I am used to see transformers having screw terminals or just wires coming out of them, but thumb screws ? With metal plates for model number ? They really looked from another era!

The problem started when I wanted to measure the inductors … as my LCR meter seem to struggle, reporting weird values.


One of the inductors was branded AEL which and this soon led me to the https://www.radiocollection.be/fr/AEL_01_fr.html website. Amazing source of information! I could not believe finding the exact information about the model I was looking for, the B85:

AEL Self-Inductance, 50H, 100mA, Type B85

Most of the details were already stamped on the inductor itself, but there were two crucial ones: it is a DC filtering inductor and that it has an iron core. Ahaaaa!
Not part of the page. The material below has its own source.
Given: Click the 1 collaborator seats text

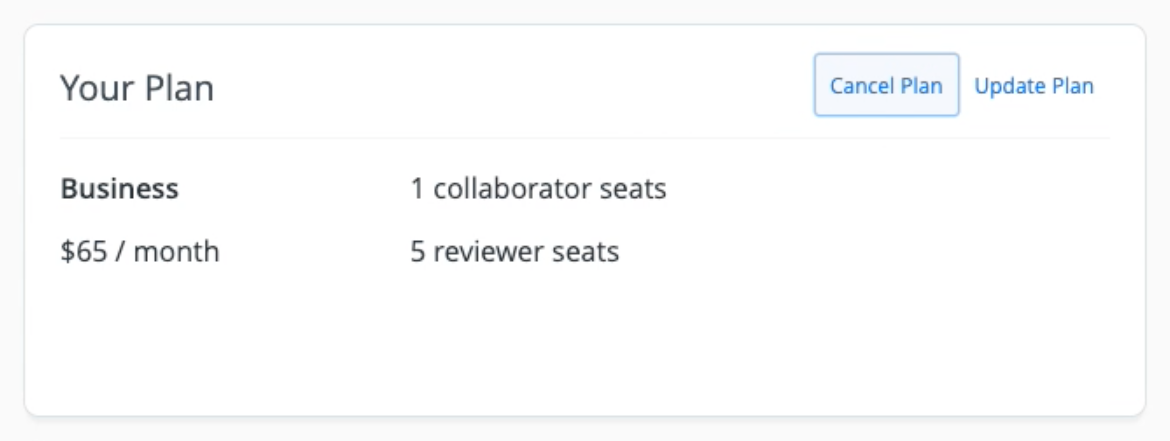Looking at the screenshot, I should pos(538,188).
These inductors were never made to be used with AC but LCR meters measure inductance using an AC test signal.

Measuring inductance from the RL circuit step response

I was curious to determine L but not using any AC / frequency measurements. The theoretical details are on Wikipedia’s RL Circuit page. It boils down on measuring the time constant (τ) from an RL circuit step response and then calculating L = τ * R.

For a L = 50H and using an resistor of 10kΩ , the τ = L / R = 0.005s = 5ms, which is easily measured with an oscilloscope.
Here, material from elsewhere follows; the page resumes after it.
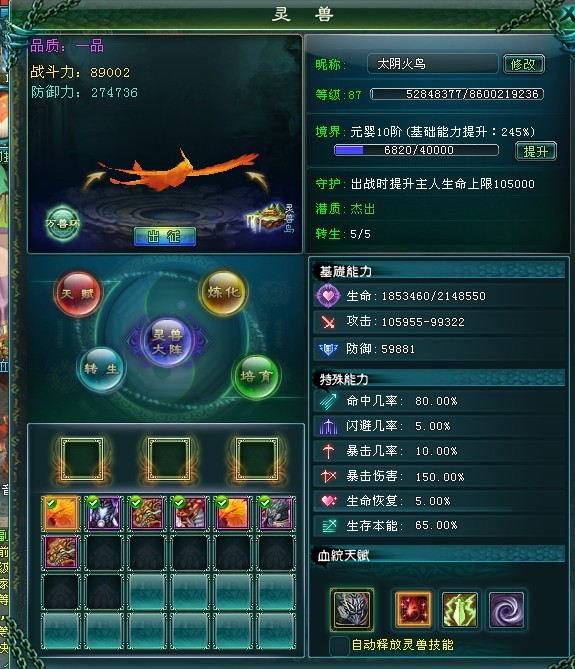The image size is (575, 669).
Task: Click the 修改 nickname edit button
Action: pos(523,64)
I made a small LTSpice simulation to see what I would expect on the oscilloscope:

Simulation of an RL Circuit

In RED is the stimulus between 0V and 10V (this is the maximum that my signal generator can put out). GREEN is expected voltage of the inductor:

Inductor voltage step response

Measurement setup

The instruments used were Siglent SDG 2042X (Arbitrary Waveform Generator, to put out a 20Hz STEP signal) and a Siglent SDS 1104-E oscilloscope to measure the voltage across the inductor. Fluke 116 multi-meter was used to measure the DC resistance of the inductors and to conform that the chosen resistor is 10kΩ.
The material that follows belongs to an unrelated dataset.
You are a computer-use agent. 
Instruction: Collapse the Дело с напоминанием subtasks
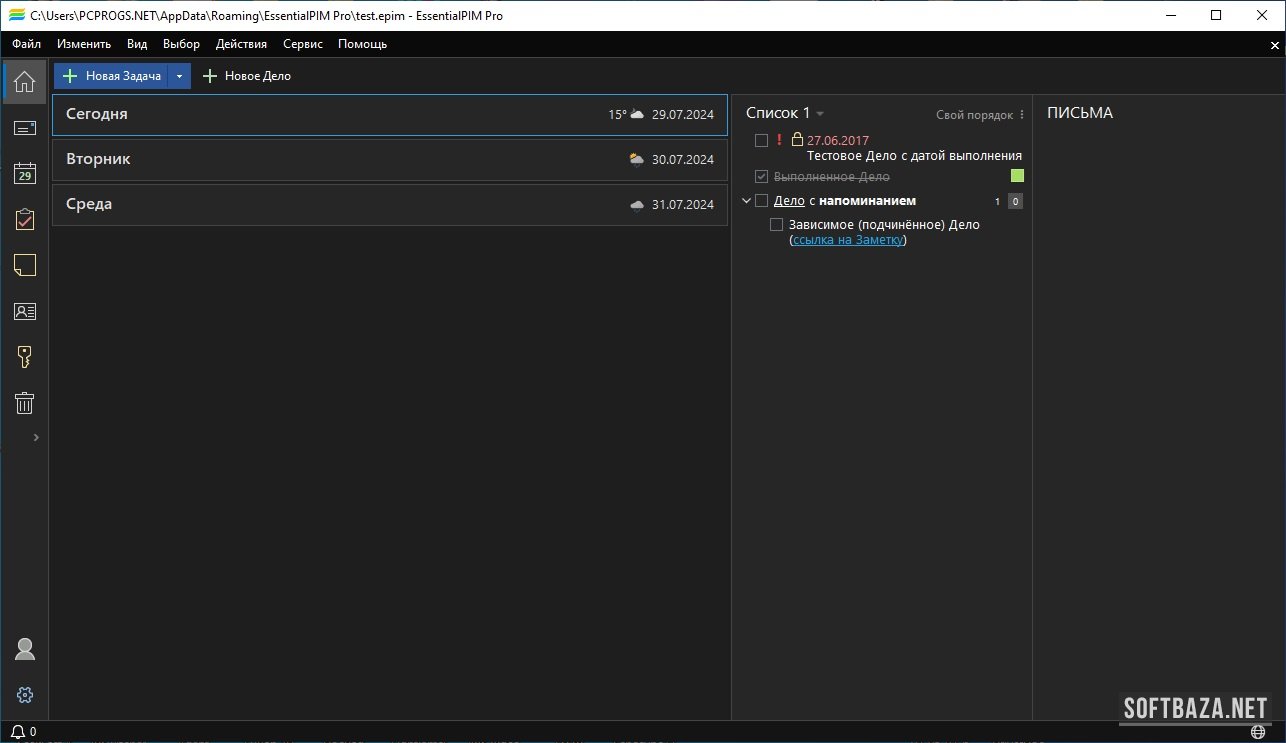[746, 201]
To help positioning the cursors more accurately, oscilloscope needed some setup. To get thinner trace : averaging (16 samples), display changed to Dots (instead of Vectors), Bandwidth limited to 20MHz and Memory Depth limited to 14k. Trigger was setup on Edge and 3V. Using Horizontal / Vertical positioning, the trace was moved to the lower left – a way of zooming into the signal. I have activated also XY cursors (all 4).

According to the theory, τ is the time where the inductor voltage reaches 36.78% from the initial voltage. So the Y cursors have to be positioned at 10V and 3.68V respectively, and X (time) cursors, one set at t = 0 and the second one set to intercept the Y2 cursor and the trace. The X2 – X1 will be τ.

I mentioned the LCR meters:

  • LC100-A LCR Meter (rated to 100H)
  • Multicomp PRO MP700434 – Handheld LCR Meter (rated for 2000H)

The LC100-A meter was used in Hi.L mode.

Multicomp Pro manual does mention that the 30-50H inductors have to be measured in Parallel mode – but only some test frequencies cover the 30-50H range: 100Hz/120Hz/400Hz (with better accuracy) or 10kHz/40kHz frequencies for less accuracy. The other test frequencies: 1kHz/4kHz, or >40kHz do not cover the range of 30-50H.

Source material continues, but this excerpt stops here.